The male has an ovoid flattened abdomen that is typically 2.8 mm long and 1.7 mm wide. The top is dark yellow with a pattern that consists of two dark spots placed symmetrically with two more fainter spots closer to the front and a vague stripe in the middle towards the back.and yellow underneath. There are long whitish bristles to the front of the abdomen and two patches of white hairs towards the back. The bottom is yellow. Its front legs are thicker than the others and dark brown. They have mainly dark brown hairs with some white hairs on their femora. The second pair of legs are dark brown and the third and fourth pairs are yellow apart from their femora, which are brown.

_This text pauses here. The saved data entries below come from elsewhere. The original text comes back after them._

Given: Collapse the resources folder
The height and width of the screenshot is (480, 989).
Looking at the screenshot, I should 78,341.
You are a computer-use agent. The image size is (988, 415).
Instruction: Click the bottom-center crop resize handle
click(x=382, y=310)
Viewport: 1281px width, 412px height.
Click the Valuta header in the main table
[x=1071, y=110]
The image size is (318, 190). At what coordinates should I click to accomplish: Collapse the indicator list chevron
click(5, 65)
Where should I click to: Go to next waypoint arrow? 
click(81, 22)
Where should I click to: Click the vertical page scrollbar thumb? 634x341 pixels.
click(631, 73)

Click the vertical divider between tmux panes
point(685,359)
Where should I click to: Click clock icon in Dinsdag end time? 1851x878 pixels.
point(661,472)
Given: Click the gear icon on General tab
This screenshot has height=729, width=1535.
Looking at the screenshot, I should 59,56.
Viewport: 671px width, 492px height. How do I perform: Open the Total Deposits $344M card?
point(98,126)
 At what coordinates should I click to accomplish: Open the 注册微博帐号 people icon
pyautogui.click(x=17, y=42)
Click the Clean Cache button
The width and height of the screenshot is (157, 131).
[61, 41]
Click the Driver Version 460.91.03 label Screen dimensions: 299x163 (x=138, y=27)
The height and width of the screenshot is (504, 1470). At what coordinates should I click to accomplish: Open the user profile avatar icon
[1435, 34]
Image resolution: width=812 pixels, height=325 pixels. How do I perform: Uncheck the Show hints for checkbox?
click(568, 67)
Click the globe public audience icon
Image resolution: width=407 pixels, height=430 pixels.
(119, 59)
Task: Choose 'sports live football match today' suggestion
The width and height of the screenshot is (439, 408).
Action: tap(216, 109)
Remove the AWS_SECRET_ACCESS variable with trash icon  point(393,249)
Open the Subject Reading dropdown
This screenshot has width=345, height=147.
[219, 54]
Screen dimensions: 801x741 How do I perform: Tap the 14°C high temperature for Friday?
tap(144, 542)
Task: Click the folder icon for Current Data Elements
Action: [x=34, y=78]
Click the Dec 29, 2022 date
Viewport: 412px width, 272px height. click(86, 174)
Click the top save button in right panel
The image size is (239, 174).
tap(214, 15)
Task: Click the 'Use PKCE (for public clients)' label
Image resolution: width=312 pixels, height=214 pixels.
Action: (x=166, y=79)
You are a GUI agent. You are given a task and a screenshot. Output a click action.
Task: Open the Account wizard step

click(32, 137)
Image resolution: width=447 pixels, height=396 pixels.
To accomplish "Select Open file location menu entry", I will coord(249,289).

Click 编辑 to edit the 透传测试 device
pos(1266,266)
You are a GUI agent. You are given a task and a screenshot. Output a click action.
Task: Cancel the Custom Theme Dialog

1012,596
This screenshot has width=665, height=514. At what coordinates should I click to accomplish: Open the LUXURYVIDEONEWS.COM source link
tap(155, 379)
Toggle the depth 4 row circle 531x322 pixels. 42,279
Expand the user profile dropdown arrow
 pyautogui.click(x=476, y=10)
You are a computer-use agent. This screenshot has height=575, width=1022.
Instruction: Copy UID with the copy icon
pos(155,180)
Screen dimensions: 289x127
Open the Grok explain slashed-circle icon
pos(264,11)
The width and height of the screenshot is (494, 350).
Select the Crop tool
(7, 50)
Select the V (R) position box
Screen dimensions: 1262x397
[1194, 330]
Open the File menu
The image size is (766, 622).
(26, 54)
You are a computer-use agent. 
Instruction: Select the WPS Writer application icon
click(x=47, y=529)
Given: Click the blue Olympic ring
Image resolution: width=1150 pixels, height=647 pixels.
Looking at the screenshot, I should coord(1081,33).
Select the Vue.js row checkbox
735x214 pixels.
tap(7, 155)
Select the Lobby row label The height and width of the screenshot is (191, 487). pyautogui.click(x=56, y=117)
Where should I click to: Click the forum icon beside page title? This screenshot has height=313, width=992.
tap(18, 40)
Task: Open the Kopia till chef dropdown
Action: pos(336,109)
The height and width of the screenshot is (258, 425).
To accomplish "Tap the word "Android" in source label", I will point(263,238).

The spider's copulatory organs include dark brown pedipalps that are covered in dense brown hairs. They end in a relatively small palpal tibia that has a small hooked projection, called a tibial apophysis. Attached to this is a smooth cymbium and a bulging palpal bulb. There is a meandering spermophore inside its relatively large tegulum, the main body of the palpal bulb, and, projecting from the top, a short hooked and twistedembolus, accompanied by a functional conductor that makes it seem to have two emboluses.

The female is generally larger than the male. It has a carapace that is between 2.3 and 2.5 mm long and between 1.8 and 1.9 mm wide. The female's abdomen is between 3.2 and 3.5 mm long and between 1.7 and 1.9 mm wide. The female's abdomen is greyish-brown on top with a light belt that has serrated edges across the middle. It has a single thin light band that stretches from the edge of the front of the abdomen along its sides. The underside has a large brown streak running down it and two series of light dots that make up two lines. Its legs are yellow with brown femora.

The female has an epigyne, the external visible part of its copulatory organs, that is unique. It has two long ridges, which show strong evidence of sclerotization, that run between its two copulatory openings and the back of the epigyne. The openings lead via straight ducts to spermathecae, or receptacles, that consist of a spherical first chamber and a curved second chamber. The second chamber has thick walls; both show sclerotization.

Rhene eximia is similar to other spiders in the genus, particularly Rhene kenyaensis and Rhene sulfurea. It can most easily distinguished by the shape of its carapace, which is oval with a short eye field while most species have a round or trapezoidal carapace that is dominated by a large eye field. The female's copulatory organs are also distinctive, particularly long ridges that run down its epigyne.The presence of the conductor next to the male's embolus is also distinctive.

==Distribution==
Although Dendryphantine spiders a predominantly found in the Americas, members of the Rhene genus have only been discovered in Africa and Eurasia. Rhene eximia is endemic to Uganda. It has been found living near Entebbe.